Les tensions au Moyen-Orient, notamment le blocage du détroit d’Ormuz, allongent les délais de livraison et renchérissent les coûts de transport. Les intrants pétrosourcés, solvants et liants, ainsi que certaines charges liées à la production énergivore, continuent d’augmenter, exerçant une pression supplémentaire sur les entreprises.

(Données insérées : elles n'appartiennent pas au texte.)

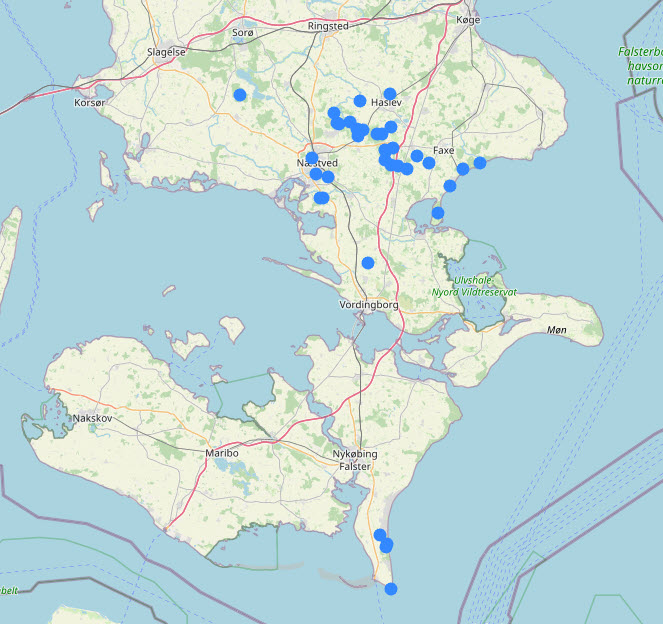Click the Ringsted town label
Image resolution: width=663 pixels, height=624 pixels.
[330, 26]

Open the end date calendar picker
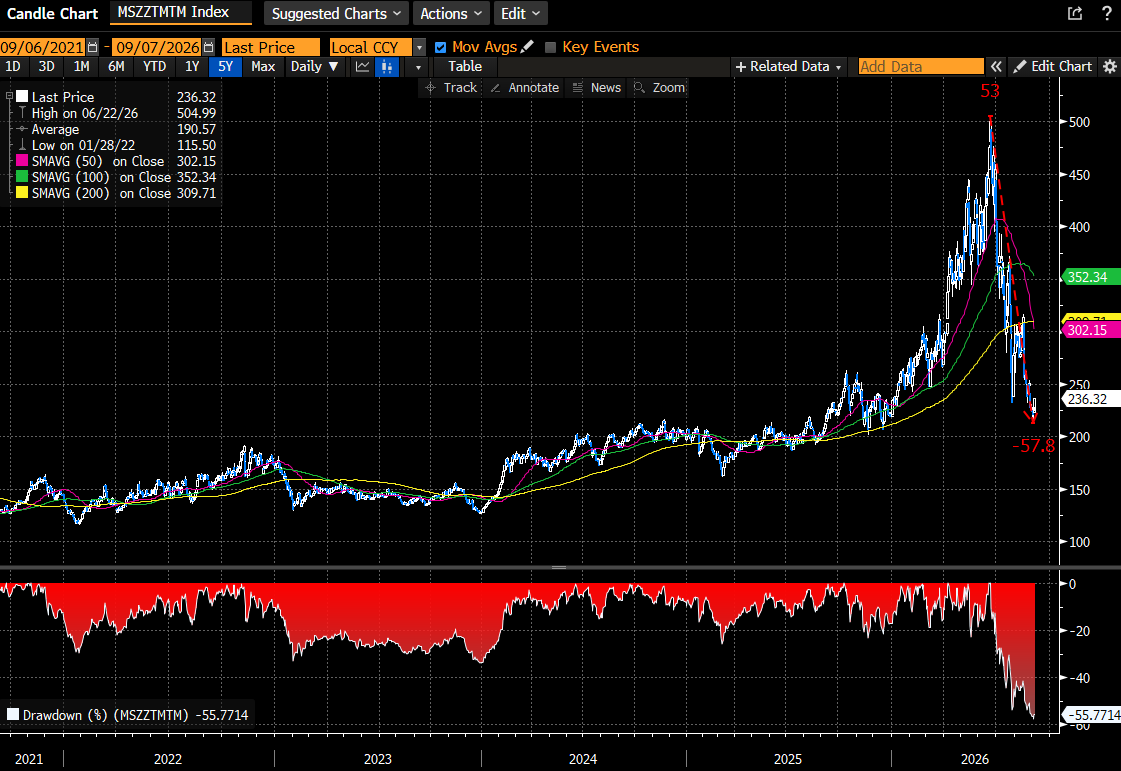pyautogui.click(x=208, y=47)
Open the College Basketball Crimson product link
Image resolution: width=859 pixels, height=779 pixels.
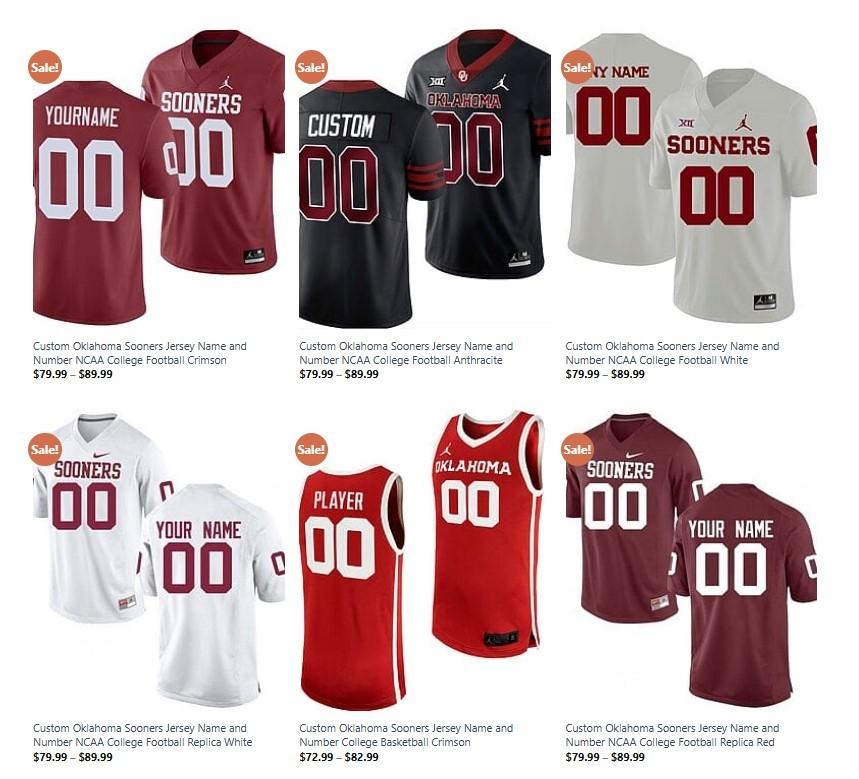click(x=406, y=735)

« La filière doit recréer le dialogue pour amortir les impacts d’un choc brutal », souligne Philippe Gruat, président de l’AIMCC. Jacques Menicucci, président de la Fipec, rappelle : « Notre industrie résiste malgré la stagnation des marchés. Mais la situation géopolitique actuelle pourrait avoir des effets nettement plus marqués sur nos industriels. »

Une filière clé 

Avec 8,5 % des effectifs salariés de la chimie en France, majoritairement en CDI, le secteur joue un rôle stratégique pour la souveraineté industrielle et la disponibilité de produits essentiels dans le bâtiment. Les entreprises continuent d’investir en R&D et innovation, mais les contraintes réglementaires européennes ralentissent le développement de nouvelles formulations. « L’interdiction d’une substance oblige à mobiliser un ETP pendant un an pour redéfinir la formule, un vrai handicap face à la concurrence extra-européenne », alerte Guillaume Fremaux, président du Sipev.

Alors que le PIB français reste faible (1 % prévu pour 2026), la filière peinture, colles et résines doit conjuguer adaptation aux crises, maîtrise des coûts et innovation pour soutenir le marché du bâtiment et rester compétitive.